Qu’importe finalement toutes ces hypothèses. En fait, ce qui importerait le plus, c’est qu’on me laisse être moi même, librement. Je vois chaque année des jeunes qui arrivent avec des rêves et d’autres sans. J’en vois qui font des études sans y croire, par obligation ou dépit. D’autres pour qui ce n’est qu’un tremplin, qui ne sont pas toujours les plus doués mais qui ont cette petite étincelle en eux. D’autres courront après toute leur vie, la perdront de vue. J’ai mis un peu de temps à la rattraper quand je me suis perdu dans un labyrinthe. Si j’étais né en 1999, j’aimerais surtout être moi… en m’apercevant que l’article que je viens d’écrire n’est pas du tout ce que je pensais en faire au début.  

https://www.youtube.com/watch?v=w87A5ZYEUJM

6 réflexions au sujet de “Blog : Si j’etais né en 1999”

  1. Super billet de confidence, très touchant et qui inspire pour réfléchir sur soi-même et se dire « Et si moi aussi j’étais né en 1999, soit 20 ans plus tard ». Il faudrait que je prenne le temps de faire l’exercice de rédaction, ce serait intéressant.

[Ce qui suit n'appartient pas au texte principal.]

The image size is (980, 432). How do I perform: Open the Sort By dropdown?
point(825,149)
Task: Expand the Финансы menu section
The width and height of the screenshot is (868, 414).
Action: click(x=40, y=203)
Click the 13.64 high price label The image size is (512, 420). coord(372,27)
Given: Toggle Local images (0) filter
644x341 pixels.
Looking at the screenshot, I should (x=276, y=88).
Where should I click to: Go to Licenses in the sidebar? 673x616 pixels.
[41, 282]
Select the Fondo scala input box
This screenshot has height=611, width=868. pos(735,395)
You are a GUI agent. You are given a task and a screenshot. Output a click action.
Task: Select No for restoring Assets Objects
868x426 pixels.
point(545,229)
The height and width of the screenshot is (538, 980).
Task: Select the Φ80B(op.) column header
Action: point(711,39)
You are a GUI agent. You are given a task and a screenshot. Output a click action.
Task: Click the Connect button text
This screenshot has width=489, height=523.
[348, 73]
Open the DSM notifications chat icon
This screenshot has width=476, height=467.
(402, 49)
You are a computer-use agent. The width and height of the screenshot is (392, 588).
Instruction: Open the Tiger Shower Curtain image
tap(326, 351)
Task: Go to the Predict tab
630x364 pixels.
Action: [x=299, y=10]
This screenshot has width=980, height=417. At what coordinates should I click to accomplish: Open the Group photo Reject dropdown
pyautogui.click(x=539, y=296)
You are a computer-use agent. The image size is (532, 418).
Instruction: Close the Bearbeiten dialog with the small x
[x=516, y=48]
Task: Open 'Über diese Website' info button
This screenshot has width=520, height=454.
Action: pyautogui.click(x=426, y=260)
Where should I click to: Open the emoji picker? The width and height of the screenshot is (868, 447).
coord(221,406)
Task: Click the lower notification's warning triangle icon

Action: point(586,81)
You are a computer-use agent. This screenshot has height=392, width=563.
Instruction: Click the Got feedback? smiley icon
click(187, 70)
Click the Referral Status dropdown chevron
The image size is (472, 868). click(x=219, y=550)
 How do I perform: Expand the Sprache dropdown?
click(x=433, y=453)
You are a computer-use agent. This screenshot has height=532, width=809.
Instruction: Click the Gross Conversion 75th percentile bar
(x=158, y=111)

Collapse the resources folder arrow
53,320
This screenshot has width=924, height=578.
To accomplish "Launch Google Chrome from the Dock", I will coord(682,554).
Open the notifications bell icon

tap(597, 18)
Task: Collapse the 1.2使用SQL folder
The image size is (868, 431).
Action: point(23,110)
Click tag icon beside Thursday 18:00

  2. Avec des si, « on pourrait mettre Paris en bouteille » mais imagine “Si les genoux se pliaient dans l’autre sens, à quoi ressembleraient les chaises ?” tout cela pour dire que c’est une chose d’imaginer mais cela ne change pas la face du monde, cela fait juste voyager dans la tête.
    En 1999, j’avais un ordinateur de supermarché avec W95 mais je ne me suis jamais imaginer qu’il n’allait pas passer l’an 2000 🙂
    Mais j’imagine que tu pourrais être le papa d’un enfant né en 1999 …
    A pluche.

  3. Il m’est impossible de rentrer dans ce billet car il est impossible d’imaginer qui on aurait été à une autre époque, dans un autre lieu, tout simplement parce que nous serions quelqu’un de différent. Être soi-même c’est déjà beaucoup, et pour ma part je suis effrayé à l’idée de penser que j’aurai pu être comme tous ces gamins qui ne s’intéressent à rien, je ne regrette pas ma naissance dans les années 70, j’ai l’impression que cela m’a offert le droit de choisir plus que de subir.

    • Je n’étais déjà pas comme mes camarades dont on disait déjà qu’ils ne s’interessaient à rien….et je m’interessait à autre chose que ce qu’on me conseillait. Donc effectivement on devient aussi ce que l’on est par des rencontres et des événements. Ils sont differents aujourd’hui.